Firewatch ist ein schönes Spielerlebnis - aber hat eigentlich keine Rätsel.
In dem Spiel wird in Form von einer Story eigentlich die Thematik des Eskapismus behandelt.


----------



## ahnungsloser (6. Mai 2016)

eskapismus, hehe  lustiges wort...
danke für die info
ja, das ist dann ein adventure spiel, oder?
also wie gesagt ich hab ja echt keine ahnung, deshalb weiß ich auch nicht so genau, wonach ich suche...  

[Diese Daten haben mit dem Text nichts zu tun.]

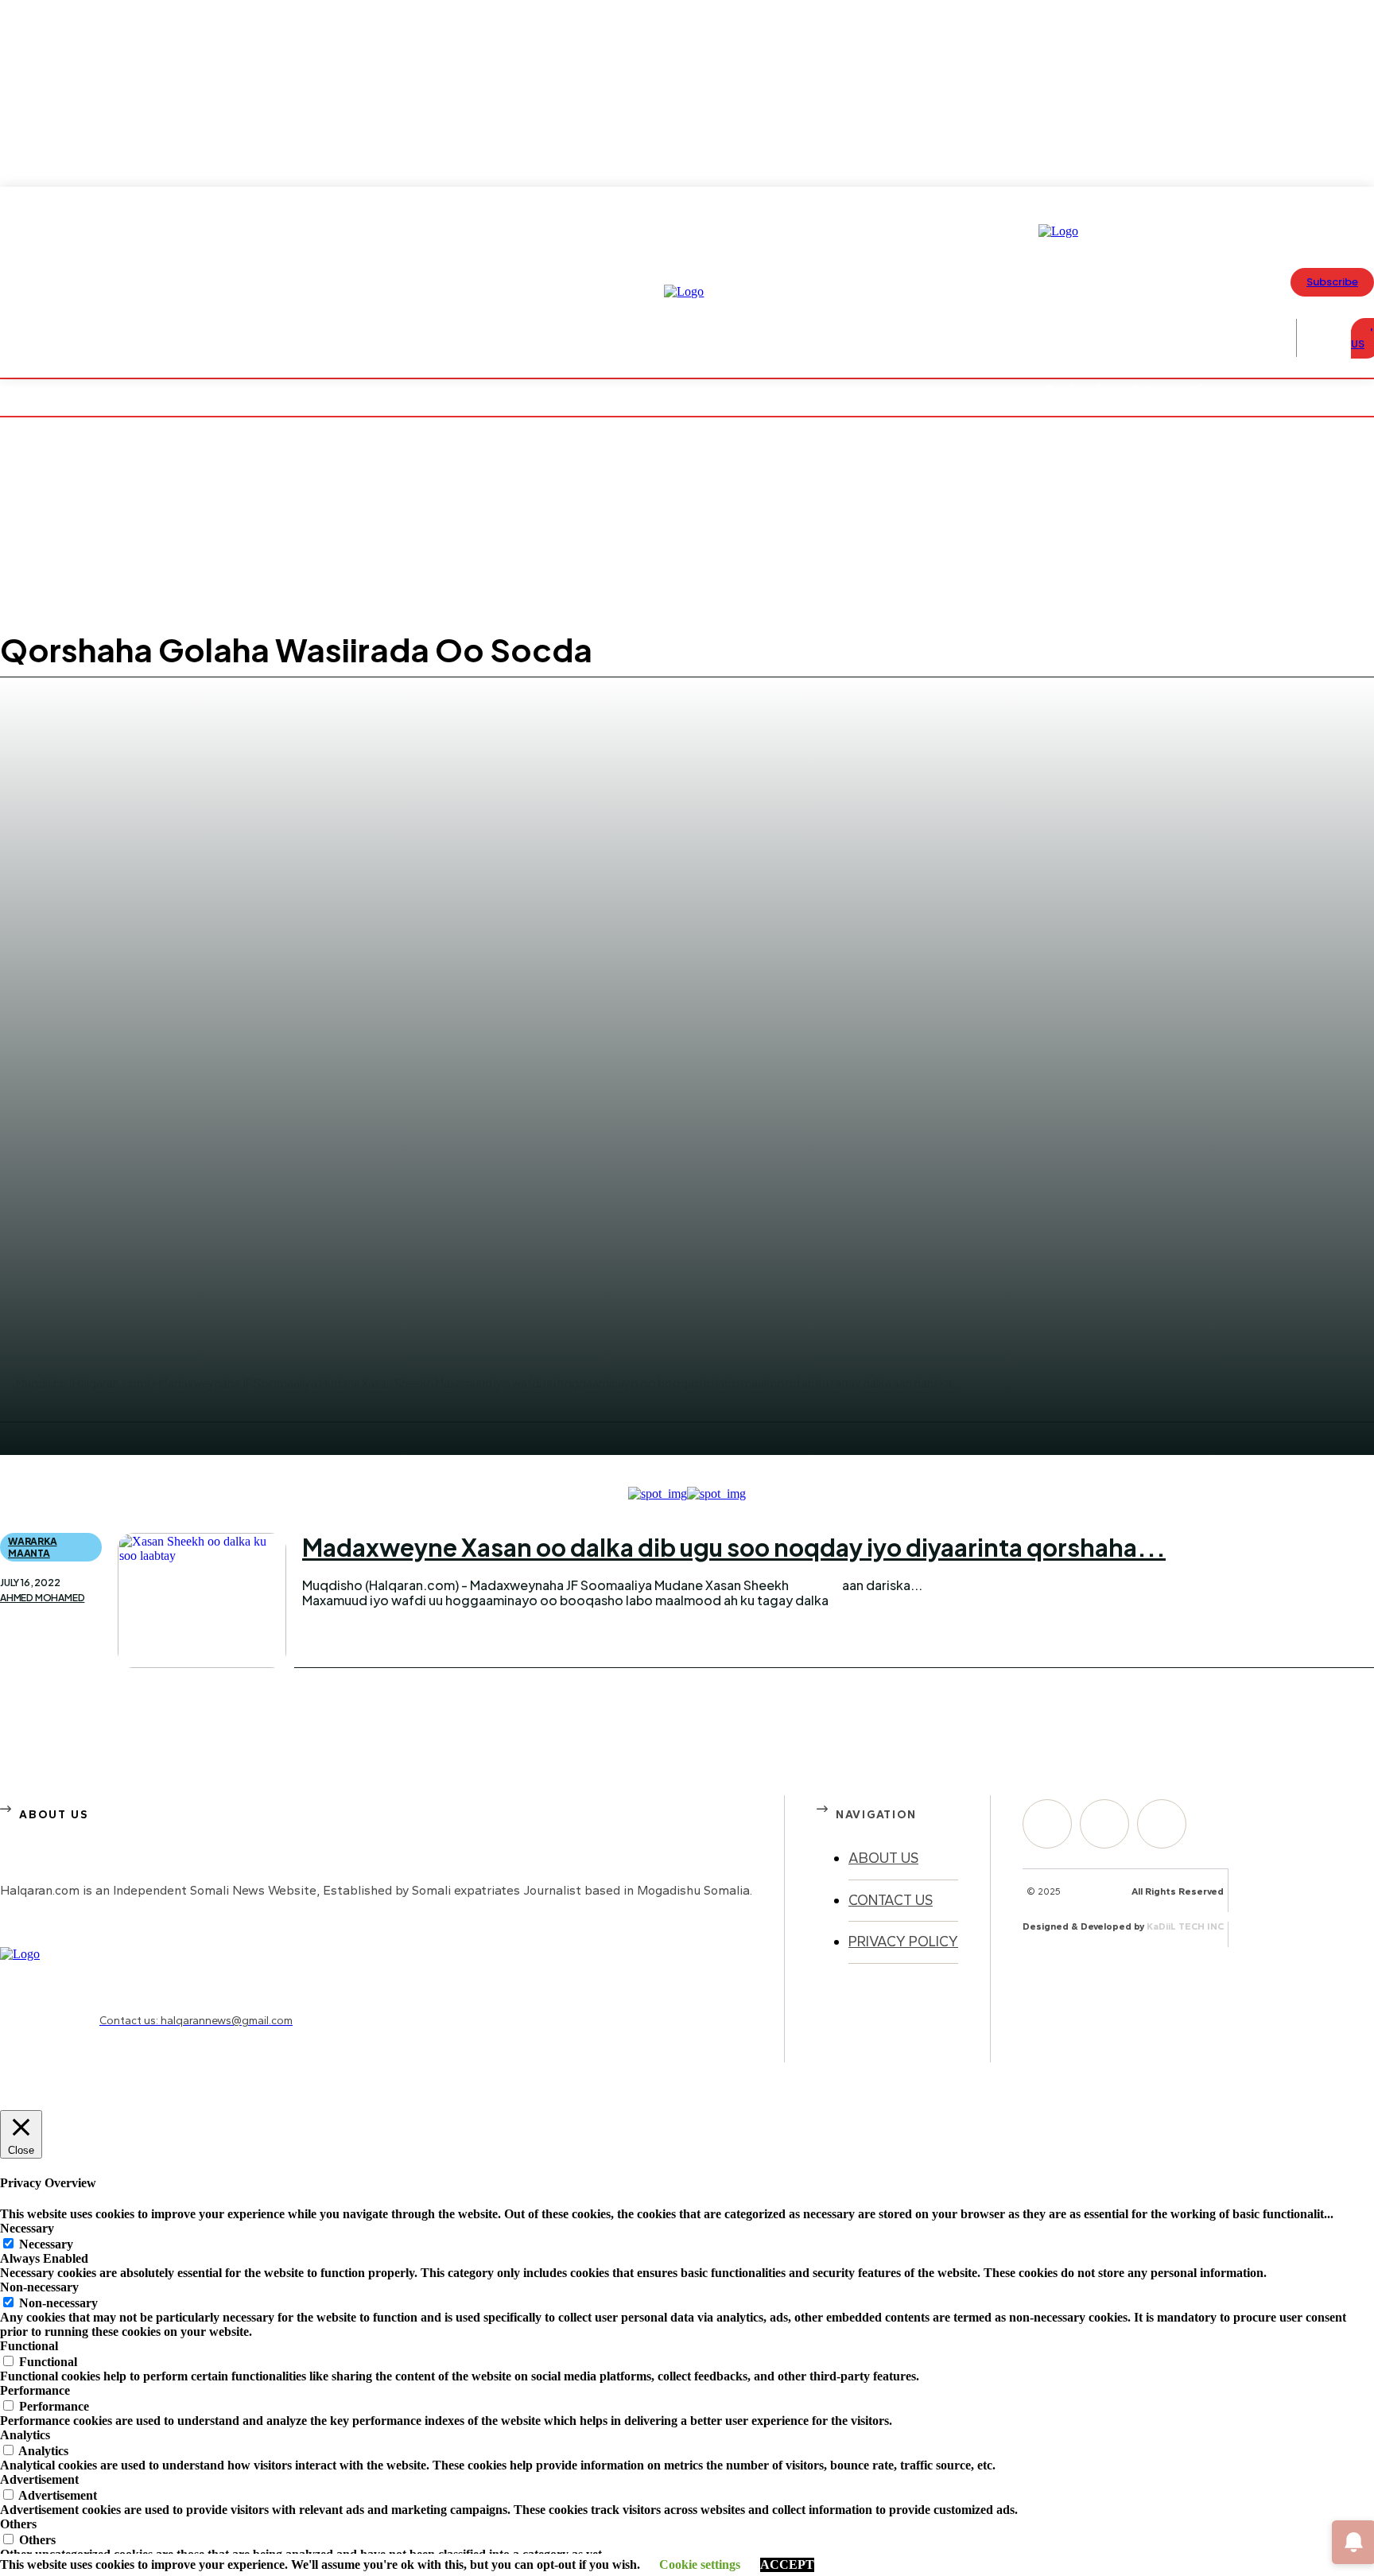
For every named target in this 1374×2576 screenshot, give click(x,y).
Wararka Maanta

sowohl rätsel, als auch diese stories klingen für mich sehr interessant.
uns sowas in die richtung cities skylines kann ich mir auch vorstellen (da gibts natürlich auch noch eine menge, deshalb hab ich's zuvor nicht erwähnt) - ich weiß hald nichtmal, was es alles gibt und das nötige "fachvokabular" für die kategorien fehlt mir auch^^

"da liegt der hase im pfeffer begraben"  (kalki-fans kennen sich aus)

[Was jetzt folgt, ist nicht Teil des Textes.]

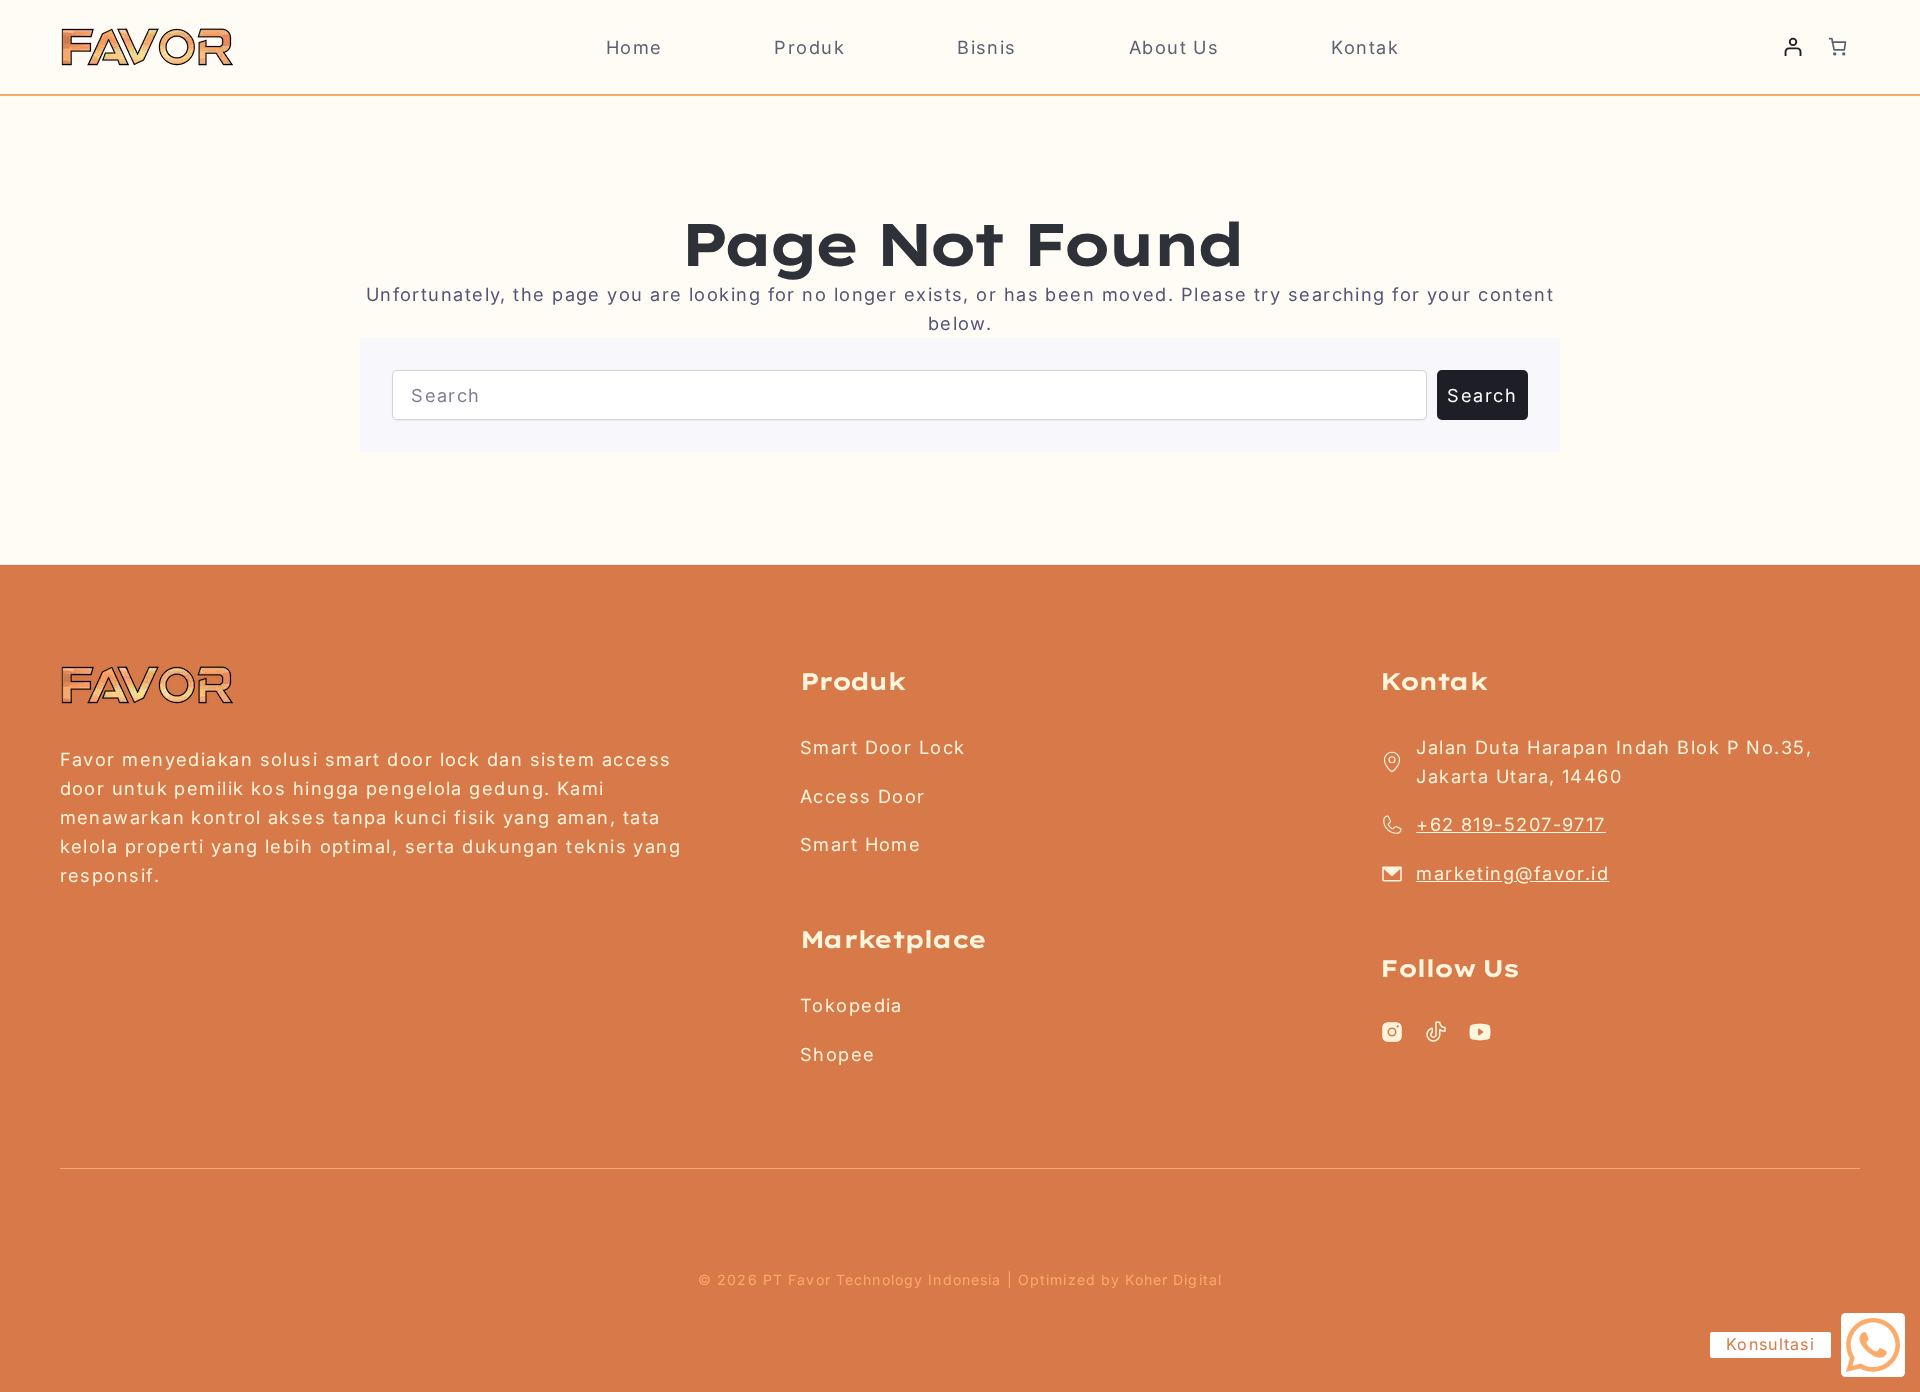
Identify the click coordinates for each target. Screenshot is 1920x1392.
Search (1482, 395)
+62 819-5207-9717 (1511, 824)
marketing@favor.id (1512, 873)
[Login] (1792, 46)
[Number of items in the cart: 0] (1837, 46)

falls es so eine art game-wikipedia gibt, würd ich mich auch gern mal "einlesen", dann weiß ich gleich mehr bescheid...


----------



## Look (6. Mai 2016)

Wenn Du was meditatives suchst, solltest dir wirklich Qbeh-1 mal ansehen, das war ziemlich tiefenentspannend, lag wohl vor allem an der Soundkulisse.


Mhhhh, müsste ich sogar noch als Gift im Steamaccount rumdümpeln haben, mein ja nur...


----------



## Worrel (6. Mai 2016)

Es gibt auch noch "Programmier" Spiele, in denen man bestimmte Abläufe in Befehlsabfolgen erledigen muß.

In SpaceChem bekommt man beispielsweise am Eingang eines Schachbrett-ähnlichen Spielfeldes kontinuierlich Atomkerne geliefert und muß diese zu Molekülen zusammenbauen. Dafür hat man dann einen frei konfigurierbaren Weg und diverse Befehle (Nimm das ankommende Atom; lege es ab; verbinde es mit einem anderen abgelegten Atom; drehe das gehaltene Molekül; liefere es als Ergebnis aus; ...)

Das Ganze baut man in Ruhe ohne Zeitlimit auf und schaut dann beim Start, ob das so funktioniert, wie man sich das gedacht hat. Bei Nichtgelingen drückt man auf Stop und kann entsprechende Fehler beseitigen.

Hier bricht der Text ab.